The Mekong River Commission (MRC) bears an enormous weight on its shoulders, overseeing both the development and the protection of a channel on whom millions of people depend. But the commission has proved powerless in the latter mission, failing to protect or involve communities in hydropower projects that threaten their livelihoods.
China has built six dams on its stretch of the Mekong while Laos and Cambodia plan another 11, along with dozens more on major tributaries. The adverse impacts of the existing barriers are already being felt by millions of people for whom the river – which feeds the world’s largest inland fishery – is their lifeline. Downstream communities are already reporting a collapse in fishing stocks while the Mekong Delta in Vietnam is shrinking fast as sediment flows dry up.
The MRC was designed as a forum for collective agreement on uses of the river and thus as a check on unrestrained exploitation by individual countries.
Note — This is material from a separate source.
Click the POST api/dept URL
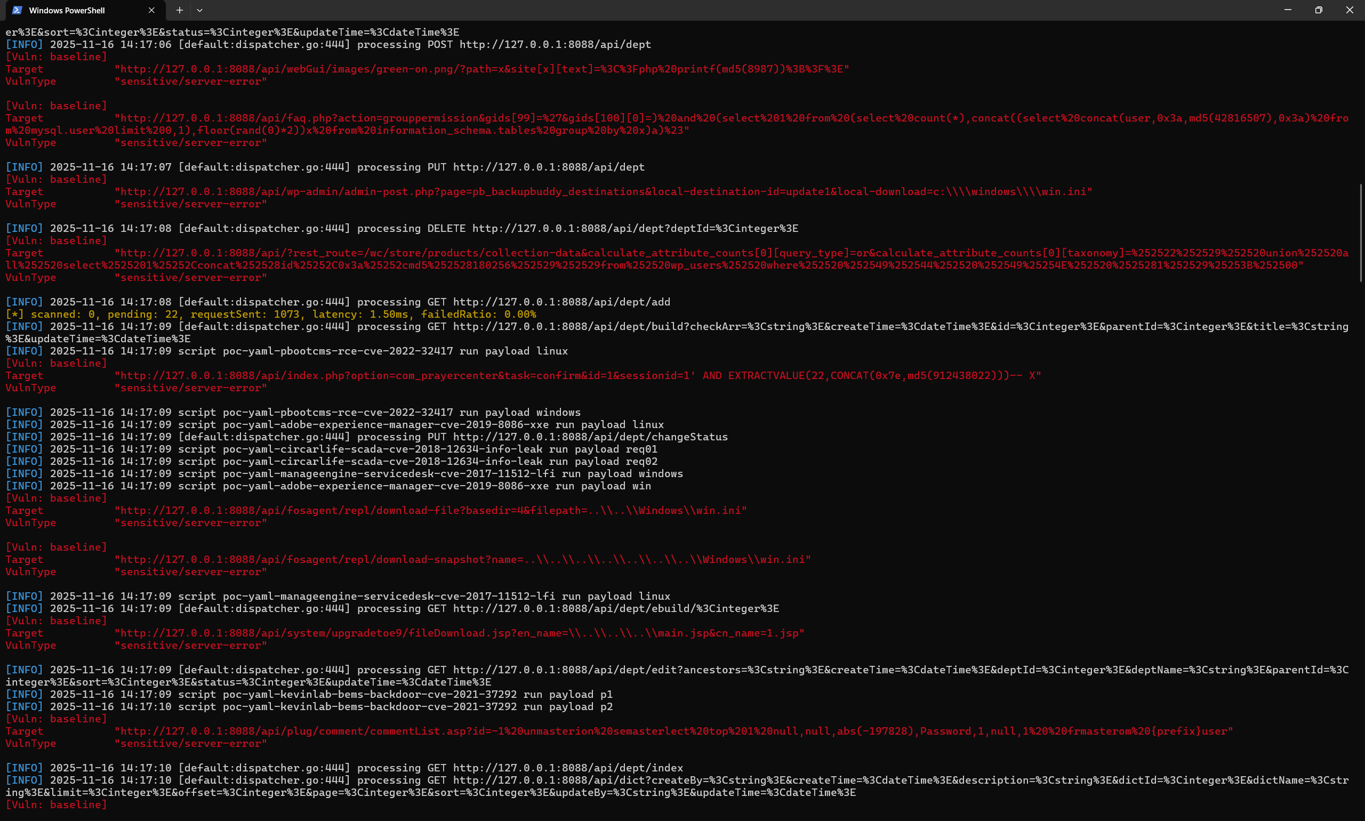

But lacking binding authority, it has failed in that mission. Mekong countries must now acknowledge that failure, and restructure the commission as a matter of urgency before unilateral dam-building results in ecological calamity.
Originating in the Tibetan Plateau, the Mekong flows southwards through six countries before emptying in the South China Sea 4,350 kilometres away.
The latest threats to the river come from Laos, where it is being cut by the Xayaburi, Don Sahong and Pak Beng dams as well as blasted to open a navigation channel for large ships. Permanent degradation of the environment will result, along with serious consequences for species diversity that is matched only by the Amazon.
Hopes that the MRC could achieve balanced and socially just development while protecting the ecological balance of the river basin have foundered on the hard reality of the commission’s structure.
Two of its three permanent bodies – the council and joint committee – are formed exclusively by figures from MRC-member governments. Subordinate to these is the third body, the secretariat.
As such, the MRC represents the interests of state authority and can afford to ignore other stakeholders while sidelining protection of Mekong ecosystems.
While all projects proposed for the mainstream must abide by the Procedures for Notification, Prior Consultation and Agreement, Article 4 of the Mekong Agreement dictates that each country retains “sovereign equality and territorial integrity” in decisions. In other words, there is no binding mechanism to prevent potentially catastrophic development.
Unless the MRC is restructured and given genuine power to regulate Mekong projects, the region as a whole will suffer.
Also crucial is that affected local communities be given a role in MRC policymaking that governs their futures. Development of the Mekong must benefit as many stakeholders as possible and over the long term. Sacrificing a precious ecology on which millions depend to short-term goals decided by the few is not a sustainable way forward.